Missouri – State of Compromise
Missouri is a state with many influences. Within the state boundaries, both the Southern and the Midwestern influences become obvious. The state and especially
St. Louis, the state’s largest metropolitan region, is traditionally known as the gateway to the West. Missouri offers a blend of the northern and southern, as
well as the eastern and western US. It is a fascinating place to visit.
Given the historical divisions and its border-state location, it does not surprise that Missouri is also geographically a state of many facets. The north is a
rather flat plains region – the south is dominated by the Ozark Mountains. These two landscapes are generally divided by the course of the Missouri River that bisects
the state, flowing by the two most populous cities, Kansas City and St. Louis.

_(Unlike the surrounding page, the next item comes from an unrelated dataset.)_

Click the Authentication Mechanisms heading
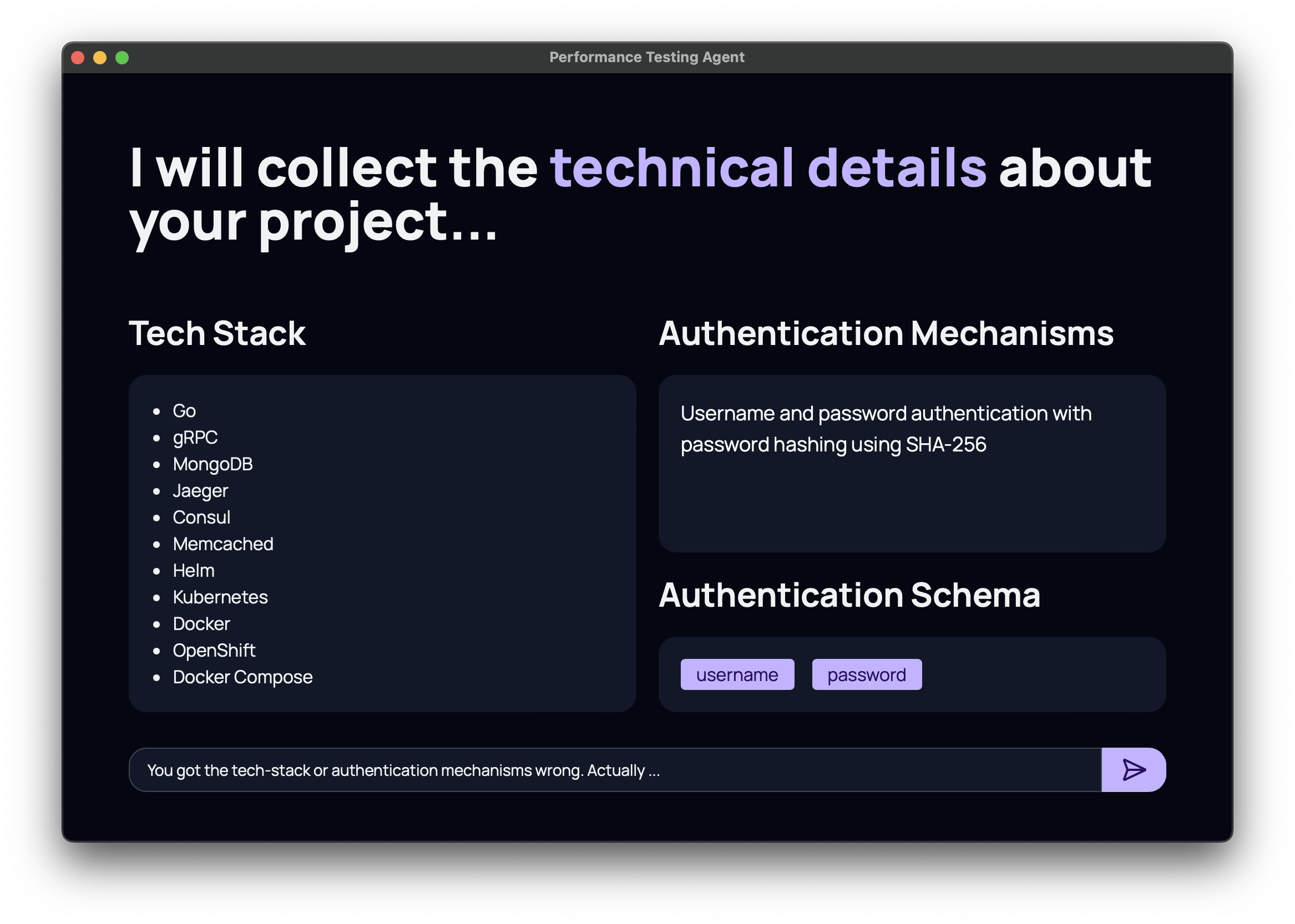The width and height of the screenshot is (1295, 924). coord(886,333)
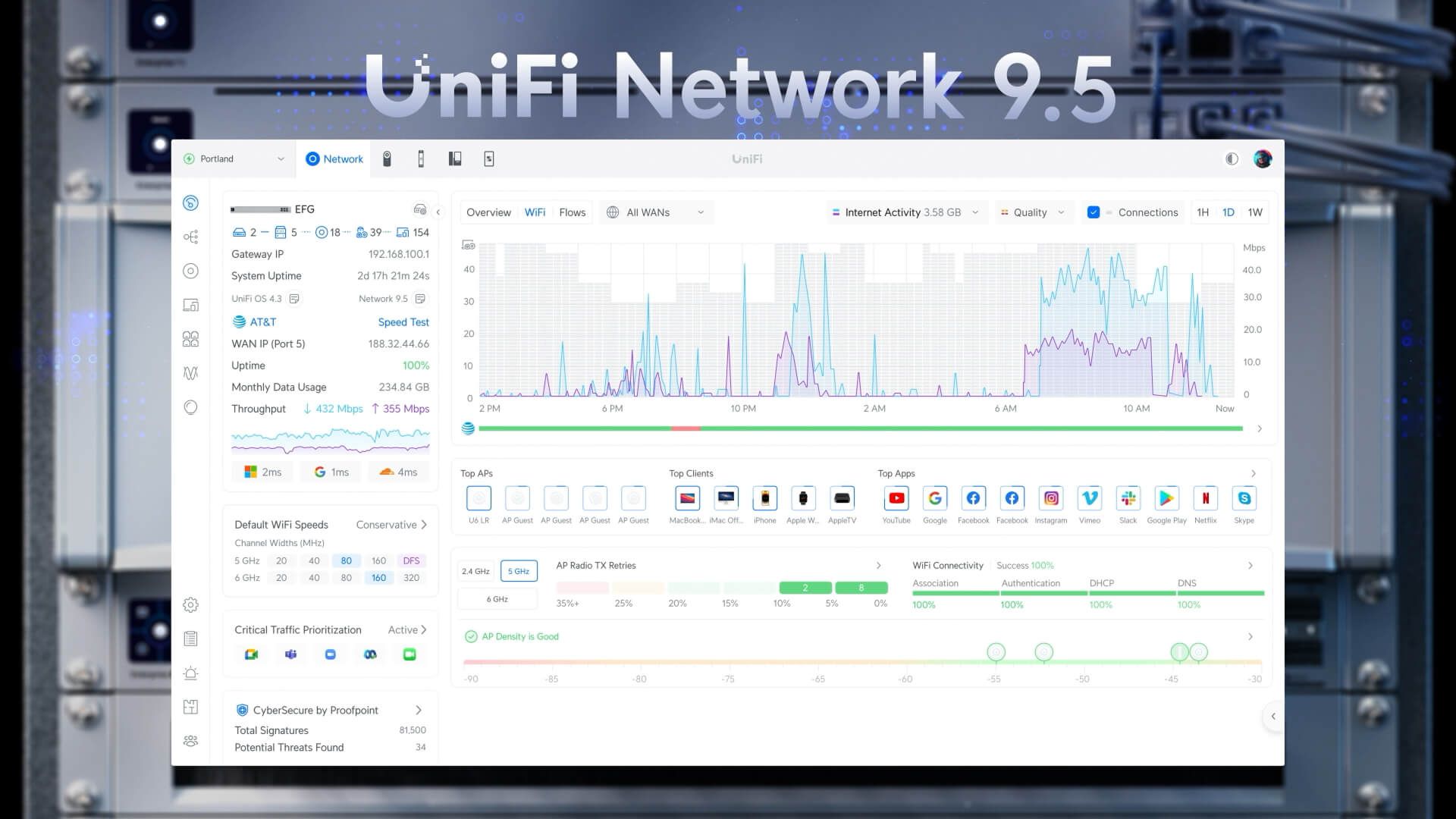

Missouri is surrounded by eight other states, which furthermore proves the state’s crossroads character. The Mississippi River forms the eastern boundary. The climate
in Missouri is humid-subtropical. Due to the lack of ocean nearby, the temperatures are not very much moderated. Therefore, like for example also in other Midwestern states,
the state experiences weather extremes and usually cold winters and hot summers. Summer highs range in the high 80s or even 90s, while frost is not unusual during the cold months.

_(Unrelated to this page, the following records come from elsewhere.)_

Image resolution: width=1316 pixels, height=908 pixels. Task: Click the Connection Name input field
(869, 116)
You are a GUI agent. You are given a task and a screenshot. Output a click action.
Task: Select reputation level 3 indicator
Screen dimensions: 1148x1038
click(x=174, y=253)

For the history of the United States, Missouri played a crucial role in many regards. Purchased in inclusion with the “Louisiana Purchase” territory in 1803, Missouri was
already admitted to the Union in 1821. It entered Union ranks as a slave state, together with the newly formed state of Maine that as a non-slavery state kept the balance
between free and unfree states. Throughout the 19th century, Missouri deserved its nickname “Gateway to the West” because it was the starting point of the Lewis and Clark
Expedition and the stopover for all willing to settle in the Wild West. During the Civil War, Missouri officially remained a border state on the side of the Union.
But interior tensions between abolitionists and slave-holders ensued during the war.
St. Louis and Metro Region
The most popular attraction and at the same time St. Louis’ most prominent and visible sight is undoubtedly the huge Gateway Arch sculpture across the Mississippi River.
What few people know is that the Arch does not only serve as a great setting for photos but that it also contains a history museum inside. The sculpture commemorates the
millions of settlers that crossed the Mississippi River over the centuries to take over land between this majestic river and the Pacific Ocean.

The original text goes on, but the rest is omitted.